§ Given data:
Segment Open
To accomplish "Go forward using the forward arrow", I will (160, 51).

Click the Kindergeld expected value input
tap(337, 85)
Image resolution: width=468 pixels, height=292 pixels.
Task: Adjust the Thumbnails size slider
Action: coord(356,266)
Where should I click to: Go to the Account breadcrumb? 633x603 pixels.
Segment Closed
Segment Open
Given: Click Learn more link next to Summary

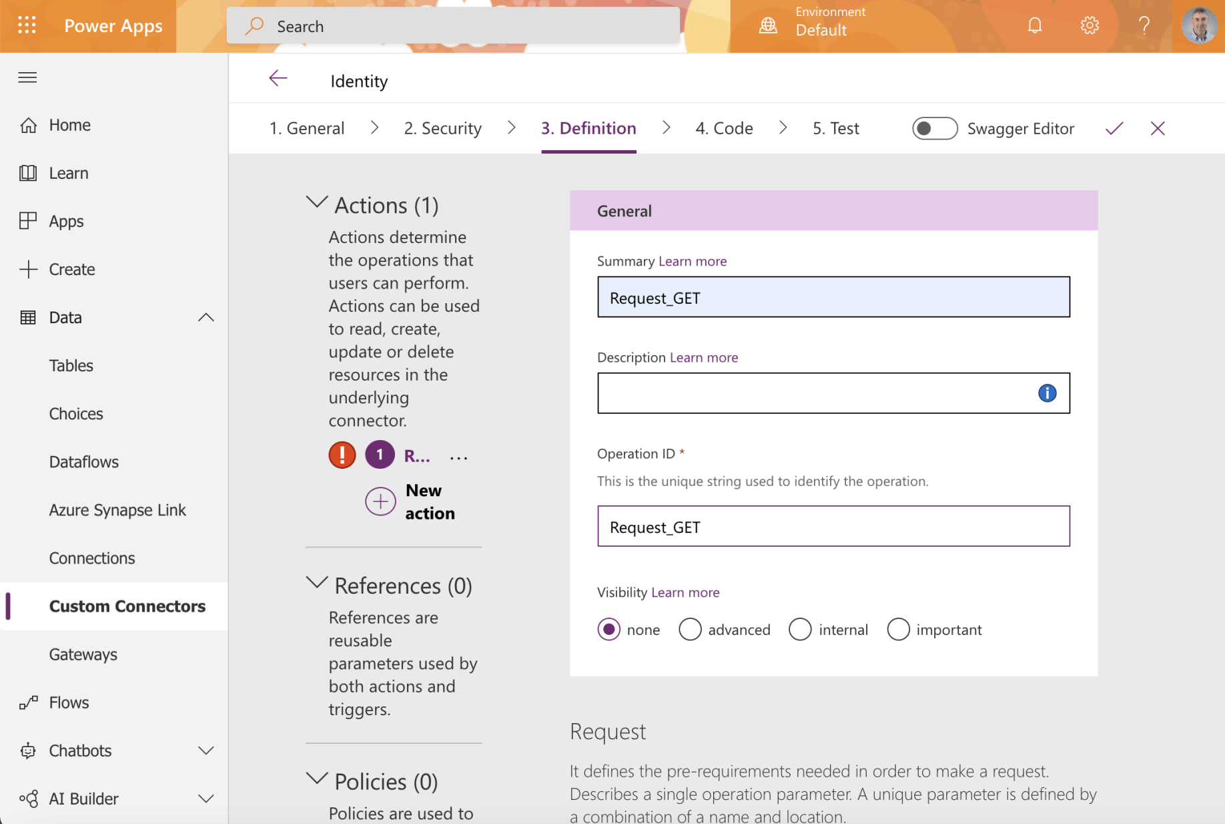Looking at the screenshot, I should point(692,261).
Segment Closed
§ Your objective:
All that is wanted is an exact copy of the lines above from the one with "Click the Kindergeld expected value input" through the one with "Where should I", with both ends included.

§ Solution to this problem:
Click the Kindergeld expected value input
tap(337, 85)
Image resolution: width=468 pixels, height=292 pixels.
Task: Adjust the Thumbnails size slider
Action: coord(356,266)
Where should I click to: Go to the Account breadcrumb? 633x603 pixels.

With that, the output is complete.